The only explanation counsel gave the court was that he had left on vacation and did not return until approximately June 24, 1988. However, despite the planned absence of counsel, he had neither requested a continuance of the argument or for an extension of time for the filing and serving of his brief.3
The court heard defendant’s oral argument. As provided for in Local Rule 39-211.8(1), defendant’s counsel preliminarily requested the court to grant the relief prayed for by defendant. We advised counsel that we would take the request under advisement.
The fundamental issue is whether plaintiff must [622]*622go forward and file her affidavit of consent or if not, suffer the consequences of a dismissal.
A similar factual scenario is found in the case of Way v. Way, 35 D.&C.3d 653 (1985). In Way, plaintiff filed a complaint seeking a divorce. Defendant filed an affidavit of consent approximately nine months after plaintiff s complaint. In the 14 months following the filing of her complaint, plaintiff did not file an affidavit of consent. Defendant sought to compel plaintiff to either “file an affidavit of consent or suffer a dismissal of the action of divorce.” Way, 35 D.&C.3d at 653.
Although in Way a longer period of time had elapsed between the filing of the complaint and the defendant’s motion than in the present case, we find the rationale of Way applicable to the case at bar. The court concluded that:
“Delay, especially in a divorce action, is in itself an evil which should not be tolerated by the courts. We have a. responsibility to encourage the speedy resolution of court cases so that the status of the parties may be determined in an efficient manner.” Way, 35 D.&C.3d at 654.
The court also observed:
“[T]hat when plaintiff alleges that a marriage is irretrievable broken, and when defendant files an affidavit of consent making the same allegation, all facts relevant to the divorce issue have been admitted. [S]imply because the court cannot force the plaintiff to execute an affidavit of consent does not mean that the plaintiff is somehow entitled to a decree of divorce exclusively on her terms.” Way, 35 D.&C.3d at 654.
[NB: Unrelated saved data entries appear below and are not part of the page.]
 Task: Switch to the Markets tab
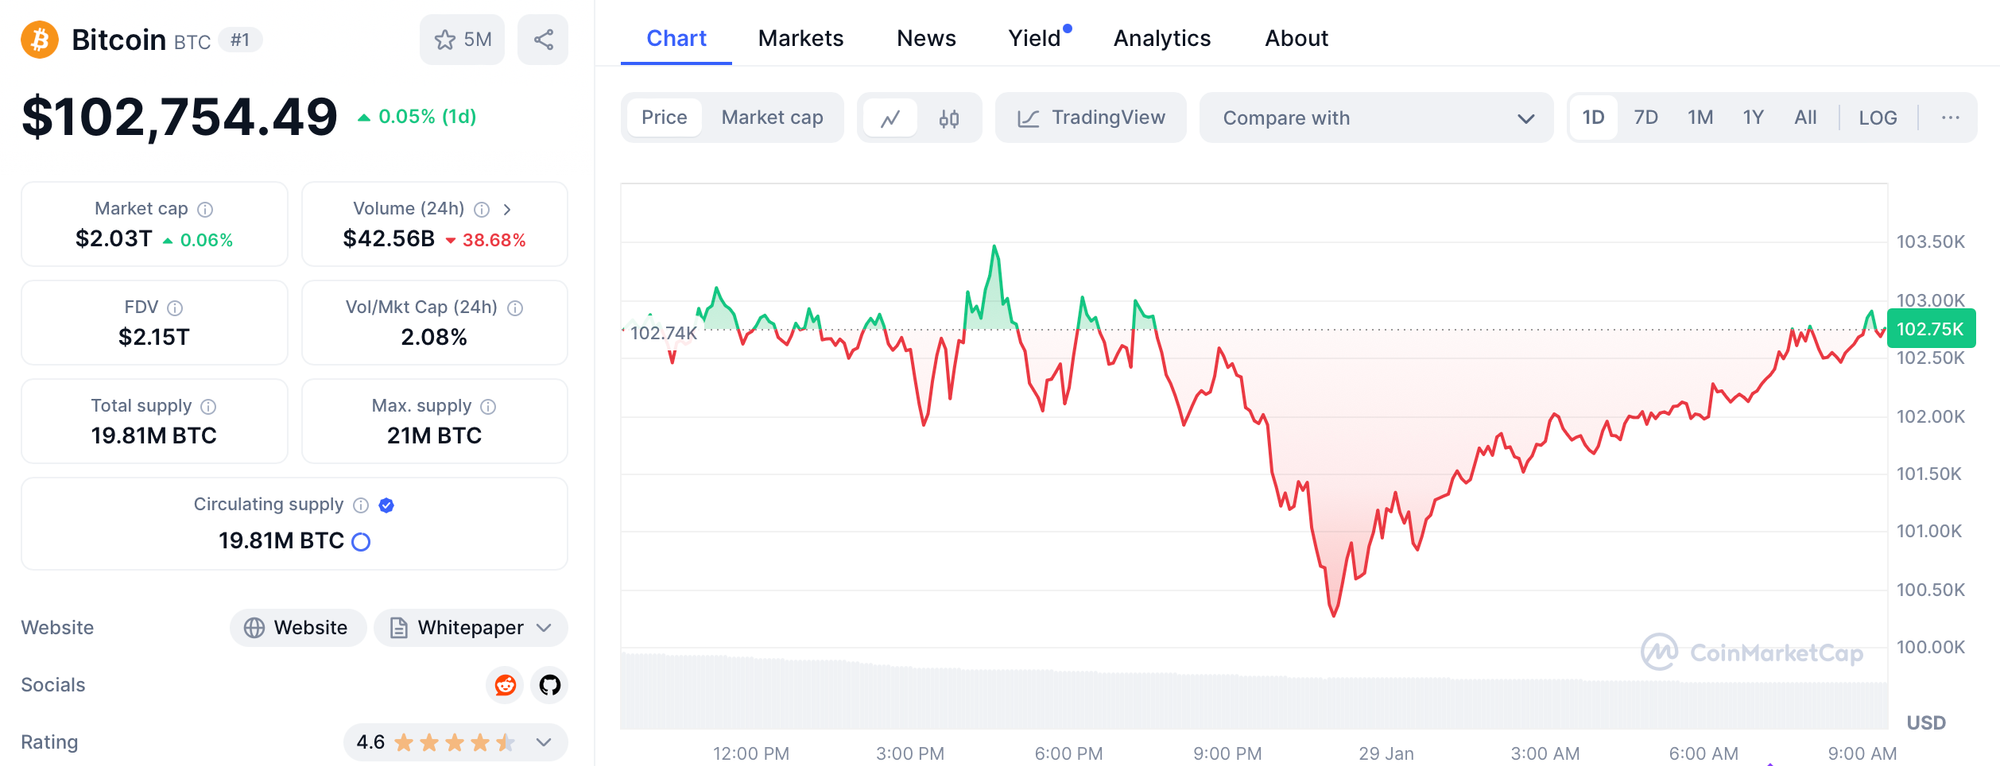[800, 38]

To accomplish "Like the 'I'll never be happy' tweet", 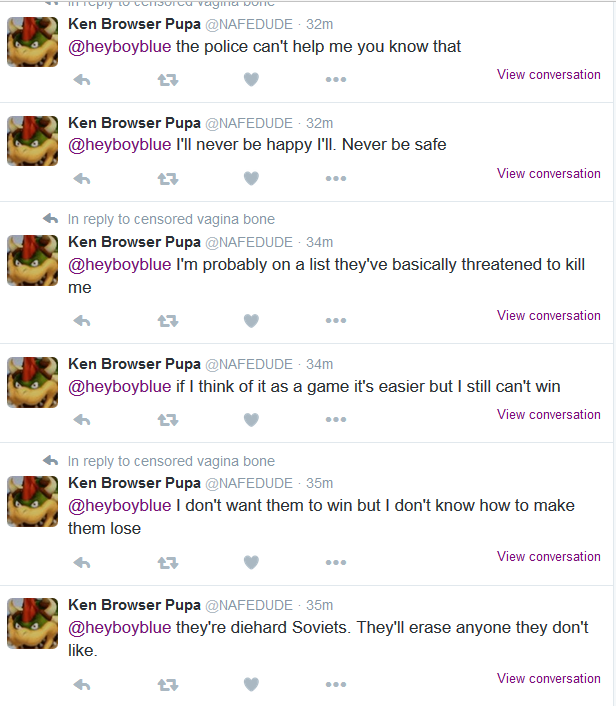I will click(251, 178).
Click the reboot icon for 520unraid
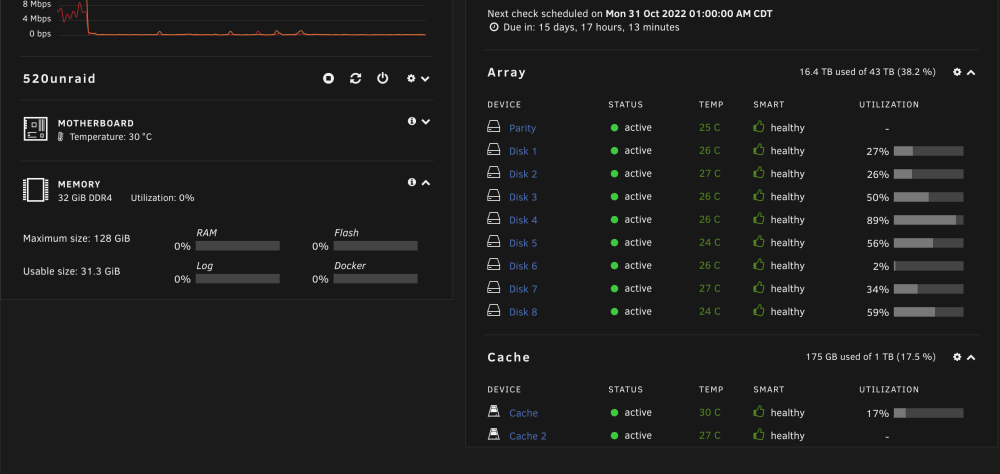The width and height of the screenshot is (1000, 474). point(355,78)
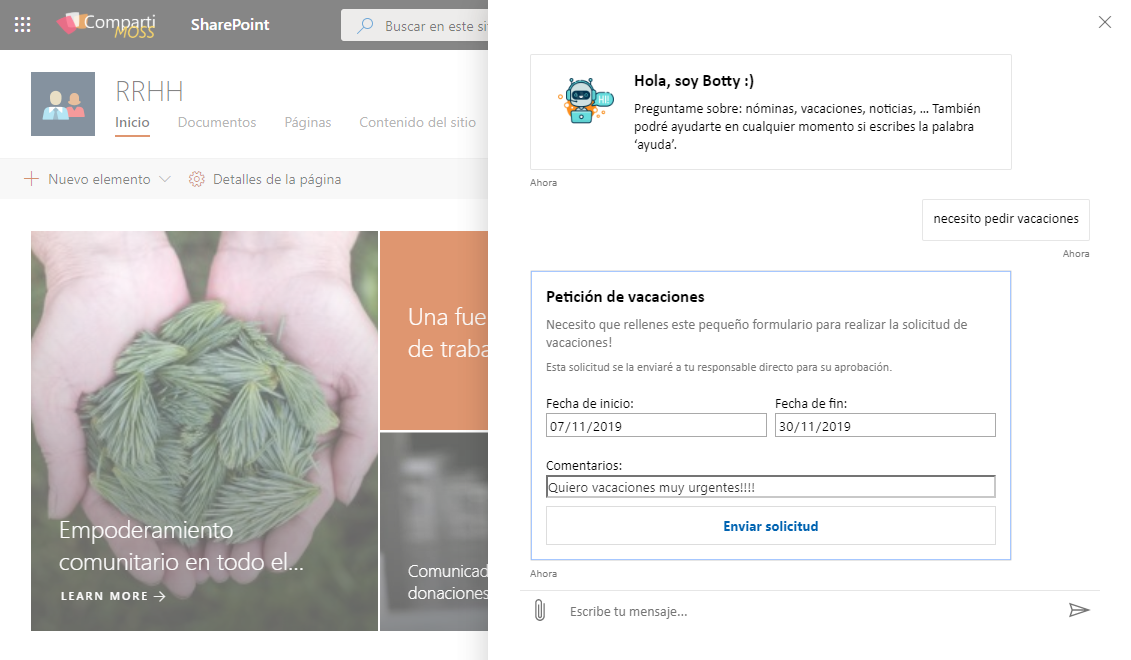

In the instant case, plaintiff has alleged that the marriage is irretrievable broken. This fact is corroborated by defendant by his affidavit of consent. As noted by the Way court, “all facts relevant to the [623]*623divorce issue have been admitted.” Plaintiff must be prepared to proceed in a divorce action within the minimum time permitted under applicable statute and rule. Rueckert v. Rueckert, 20 D.&C.3d 197 (1981).
Plaintiff has failed to furnish us with any acceptable reason for not advancing this action to a final divorce decree. The primary justification alleged in' her answer appears to be her indigency and presumably her desire for equitable distribution of marital assets. However, these issues can be resolved independently by bifurcating the case if that relief is found to be appropriate.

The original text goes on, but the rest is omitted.